Vlieghe pointed out that “the idea persists, because of commonly adopted – but misleading –
practices in solving macro models.” Modern macroeconomics is based on highly
non-linear models but in order to make them more tractable for solution
purposes, we use logarithmic transformations to linearise them. Vlieghe uses
the example of how the linear transformation of the standard method of
discounting future consumer utility results in “a tight relationship between the real interest rates and growth, and
nothing else ... it kills off, mechanically, anything that might have been
interesting about risk … In the linearised world, there is no risk-free real
interest rate.” For those interested in the detail, the relevant part of
Vlieghe’s speech is reproduced in a footnote[1].

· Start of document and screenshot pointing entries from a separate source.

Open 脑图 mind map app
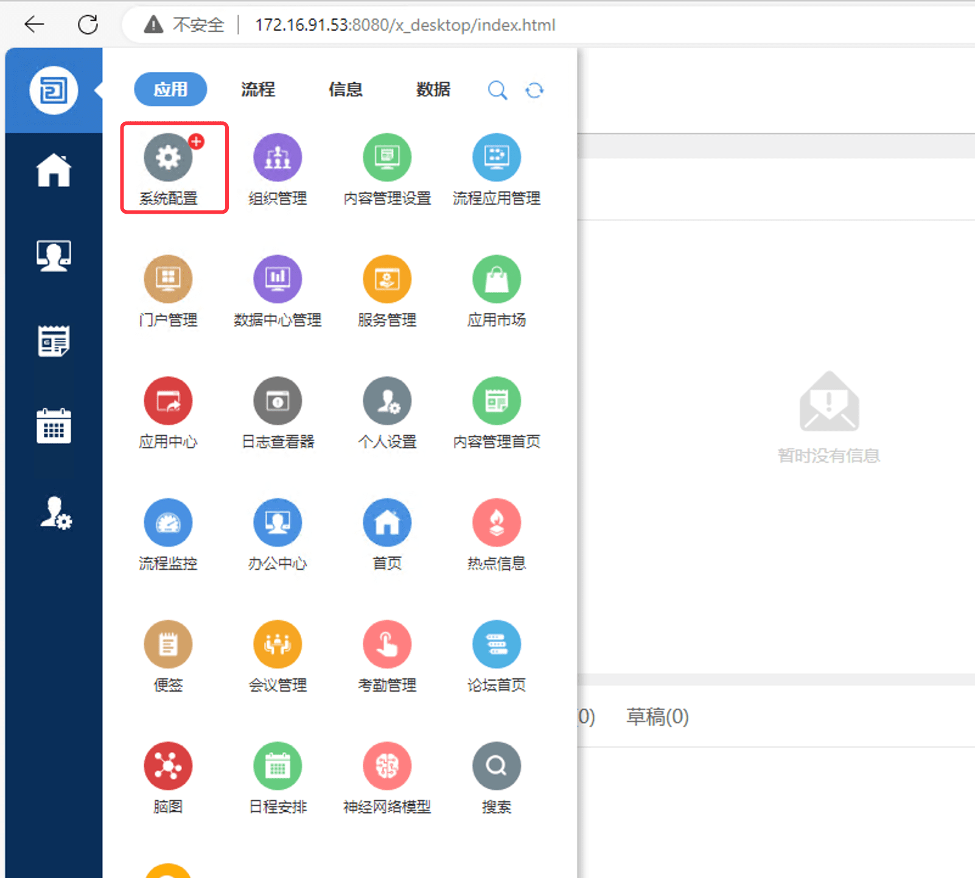 click(x=168, y=766)
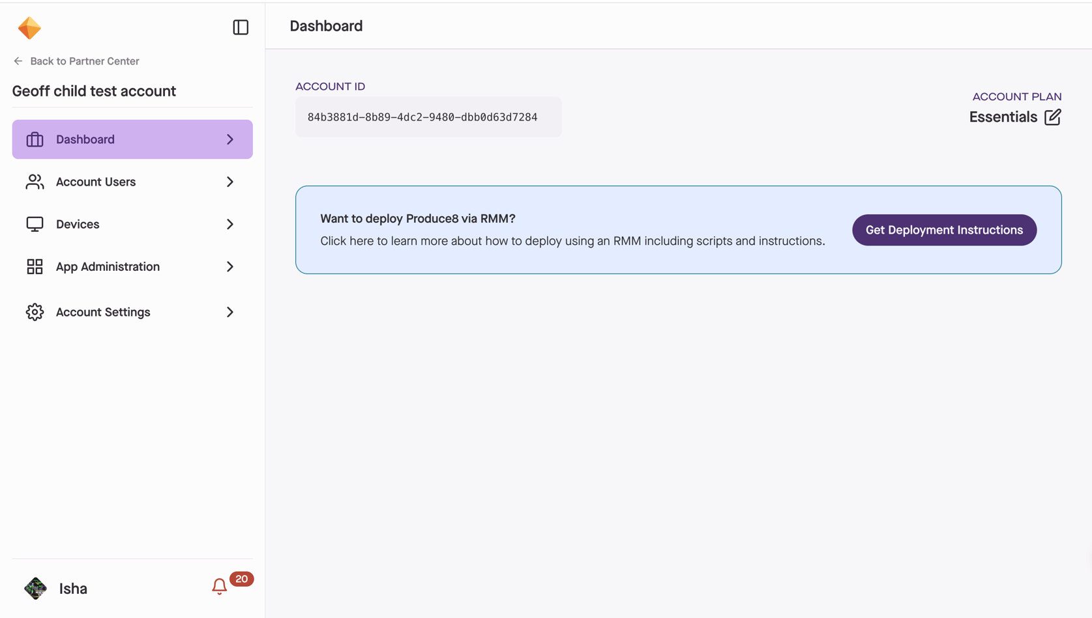This screenshot has height=618, width=1092.
Task: Expand the Devices section chevron
Action: point(229,223)
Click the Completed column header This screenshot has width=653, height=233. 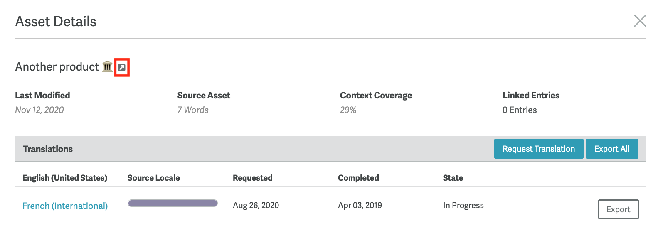pos(358,178)
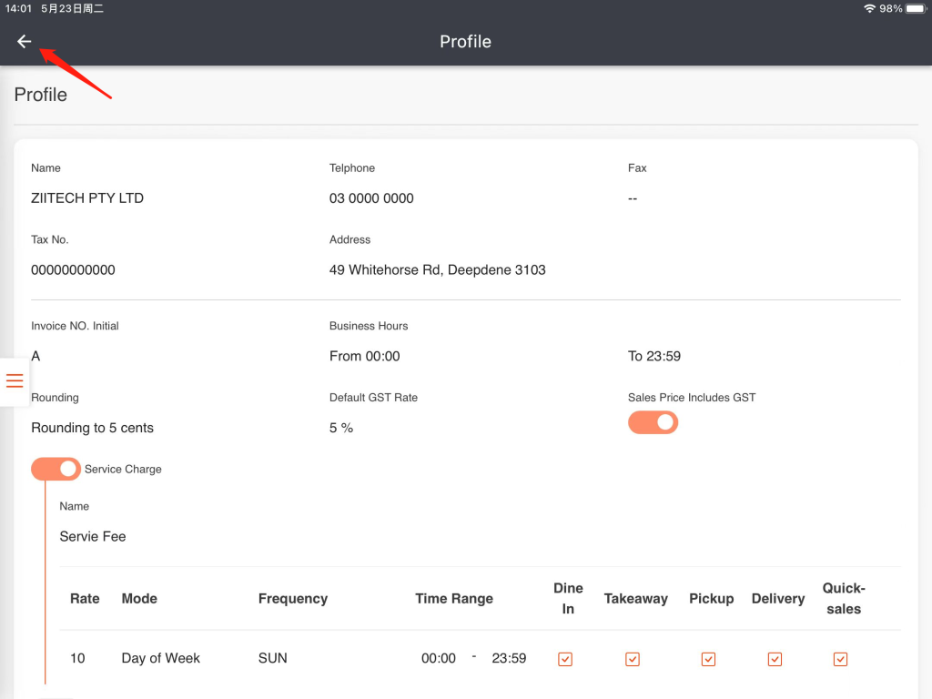This screenshot has height=699, width=932.
Task: Uncheck the Dine In checkbox for SUN
Action: (565, 659)
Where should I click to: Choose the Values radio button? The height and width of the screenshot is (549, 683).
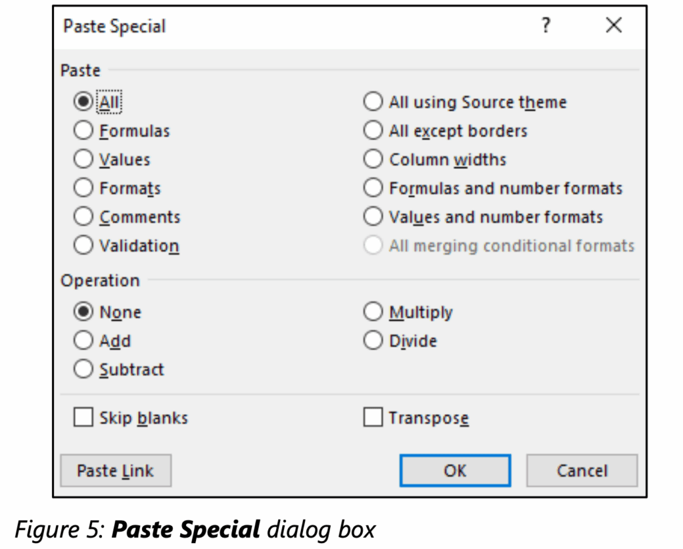coord(83,160)
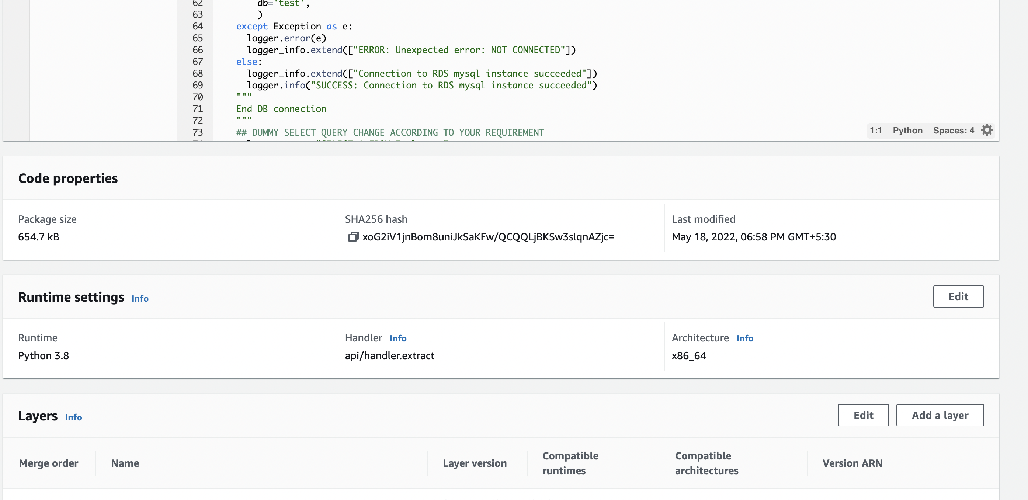1028x500 pixels.
Task: Click the Layer version column header
Action: pyautogui.click(x=475, y=463)
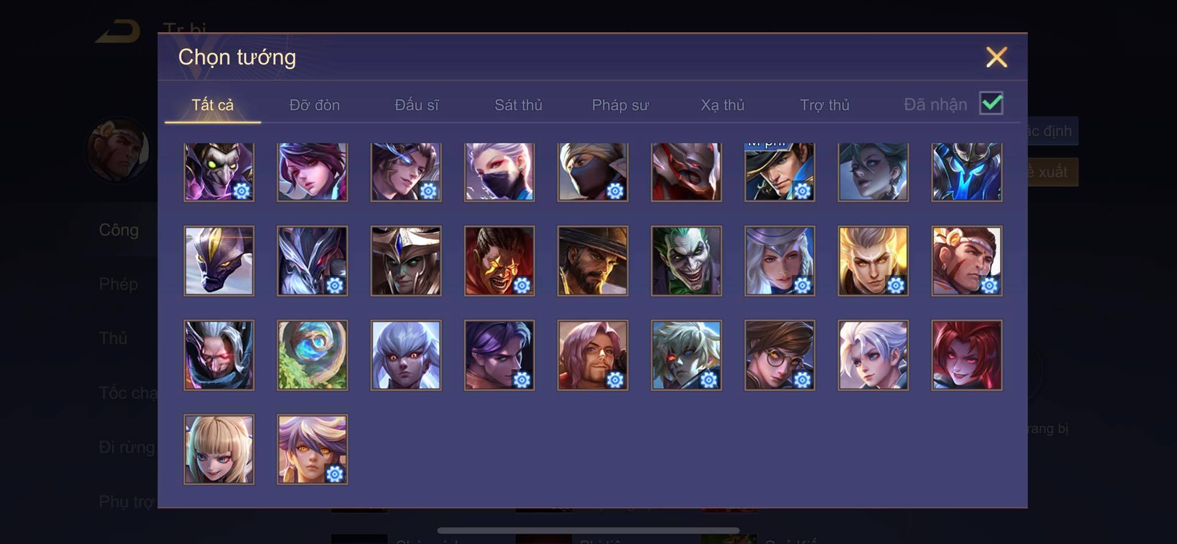Switch to the Đỡ đòn tab
This screenshot has width=1177, height=544.
click(x=314, y=105)
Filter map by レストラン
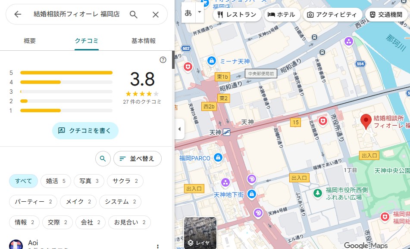Viewport: 410px width, 249px height. [237, 15]
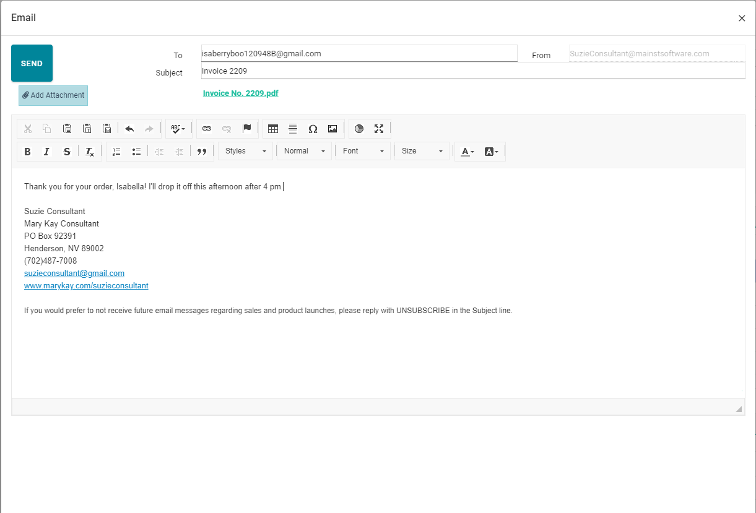This screenshot has width=756, height=513.
Task: Apply blockquote formatting
Action: [202, 151]
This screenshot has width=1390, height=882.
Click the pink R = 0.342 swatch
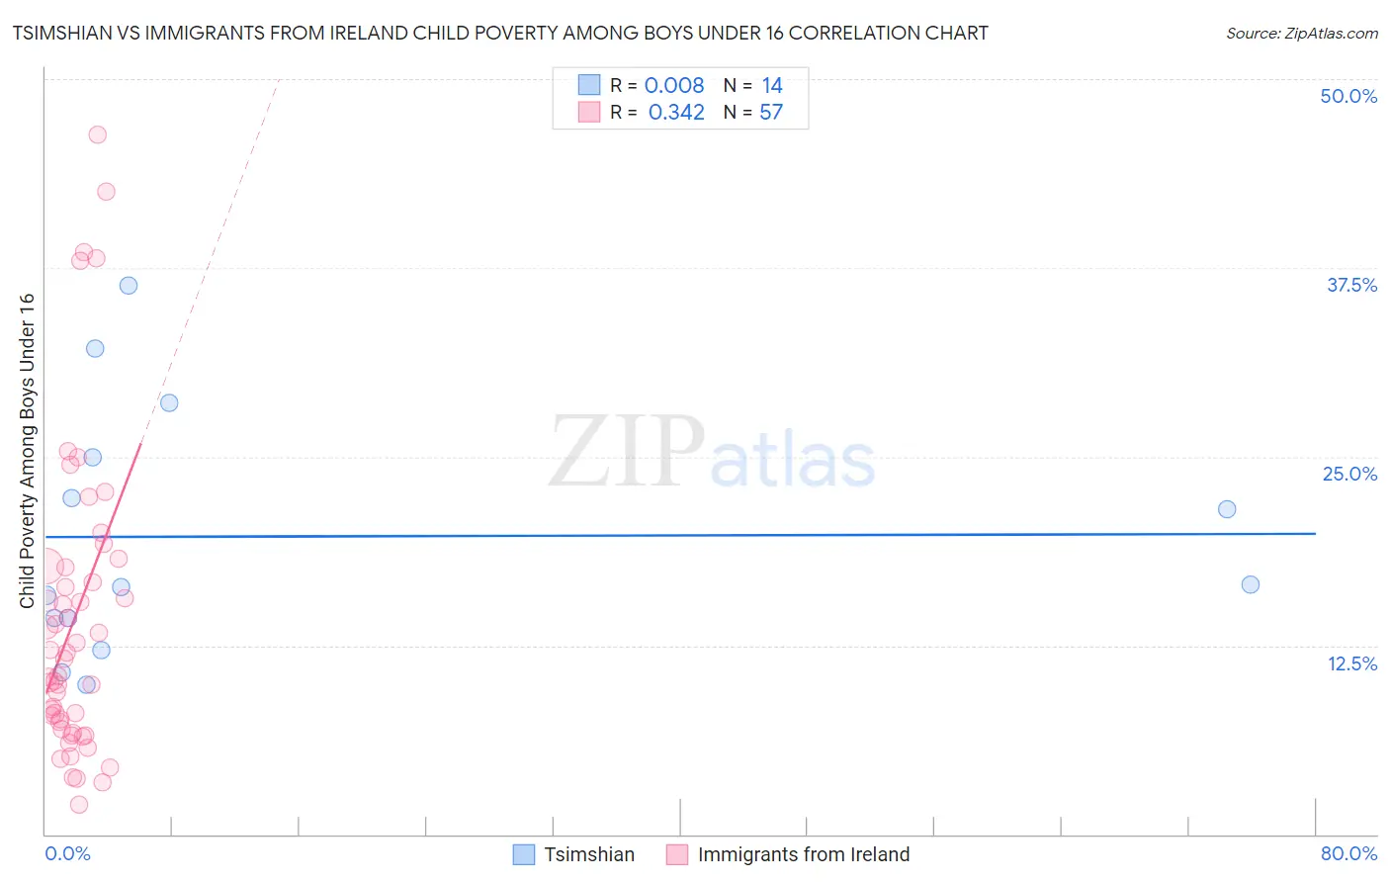pyautogui.click(x=589, y=112)
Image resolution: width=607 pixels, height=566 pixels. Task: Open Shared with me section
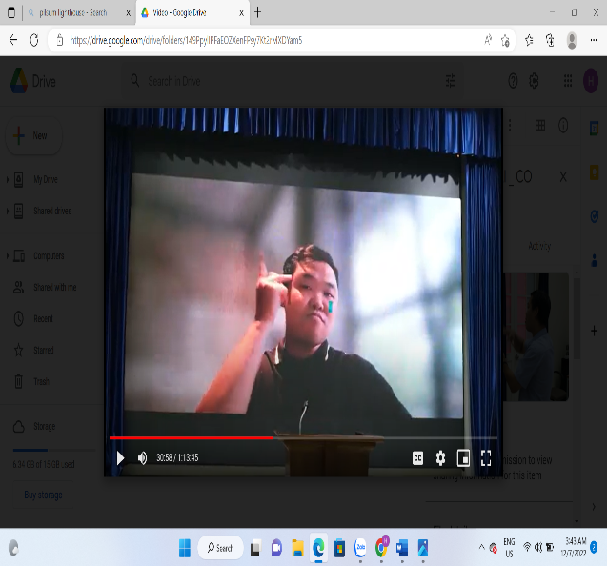coord(54,287)
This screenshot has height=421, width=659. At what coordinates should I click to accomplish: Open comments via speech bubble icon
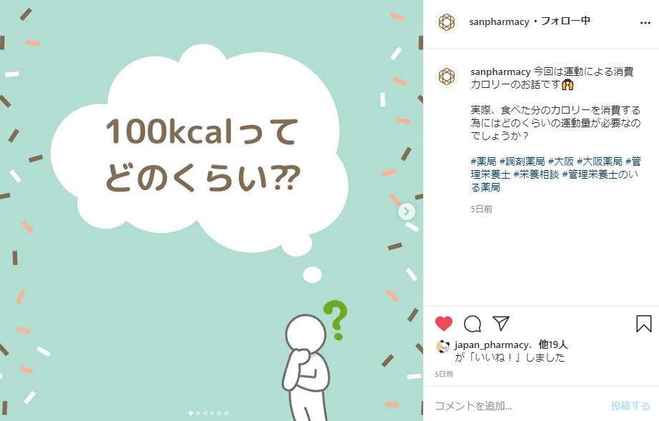(x=472, y=324)
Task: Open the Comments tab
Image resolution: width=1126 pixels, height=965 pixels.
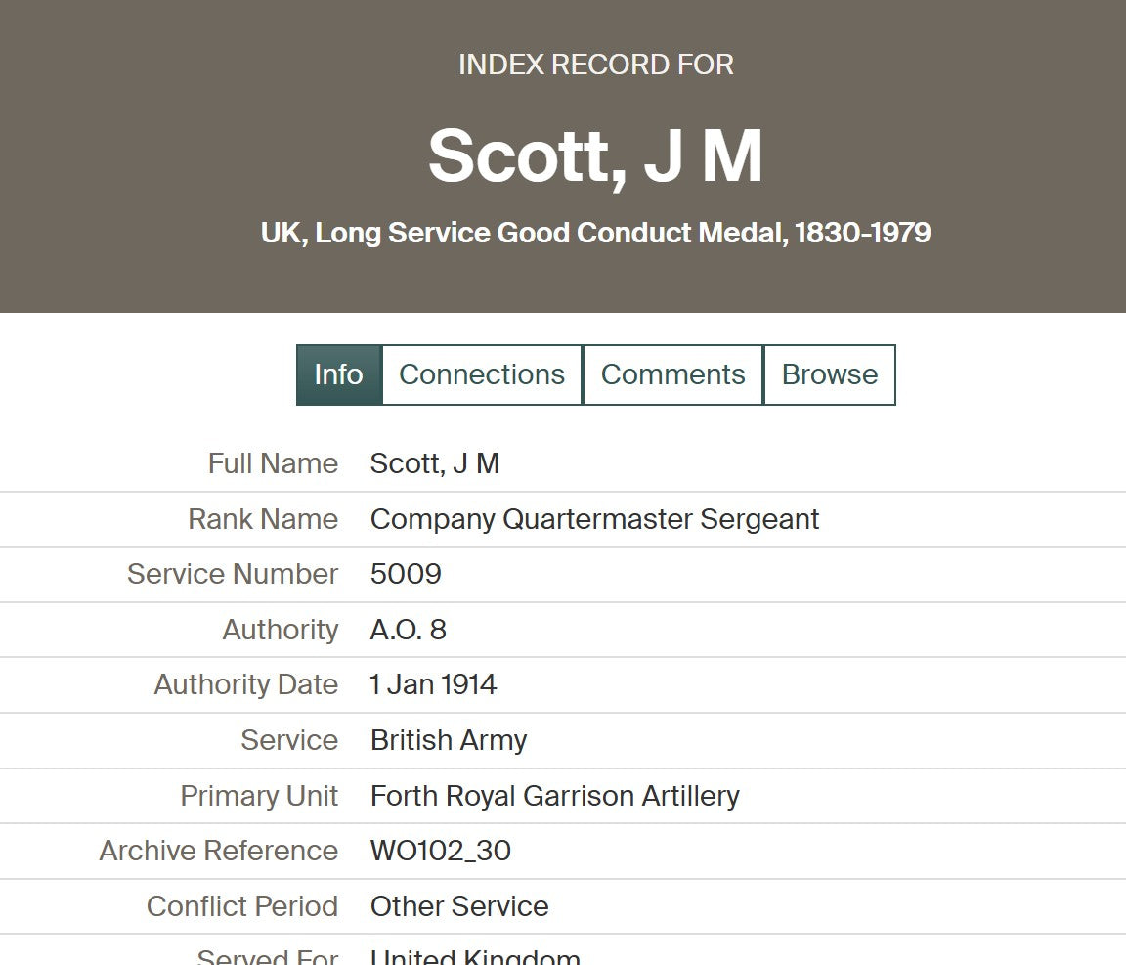Action: [x=672, y=374]
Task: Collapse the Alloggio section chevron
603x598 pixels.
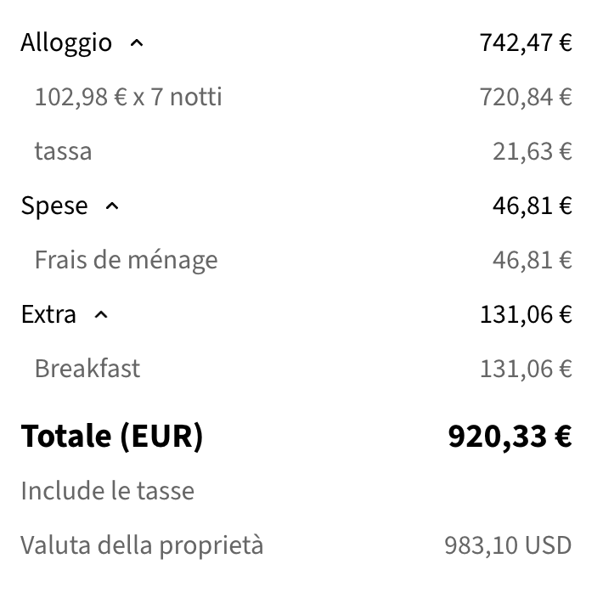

As it happens, this is perhaps an overly-rigorous
theoretical interpretation of the relationship between growth and interest
rates. Admittedly, the fact that there is a strong correlation between (real)
short-term interest rates and (real) GDP growth does not necessarily imply a
causal relationship. But the work of the late-nineteenth century economist Knut
Wicksell postulated that there is a ‘natural’ interest rate which is determined
by the real disturbances affecting the economy. To the extent that these
disturbances are manifest in output growth and inflation, it is clear that
nominal GDP growth and interest rates ought to be closely related. It is not a
1:1 relationship, but over the long-run the rate of return on real assets ought
to be similar to that on financial assets in order to satisfy equilibrium
conditions. Not for nothing have many economists argued that there is a strong
case for using nominal GDP growth as an anchor for monetary policy.
That said, Vlieghe’s point on how linear approximations can
result in specious outcomes was well made. All students of econometrics spend a
lot of time learning about the properties of linear regression models which
partly explains why grubby practitioners like me are comfortable applying
linear transformations in order to easily apply linear estimation techniques.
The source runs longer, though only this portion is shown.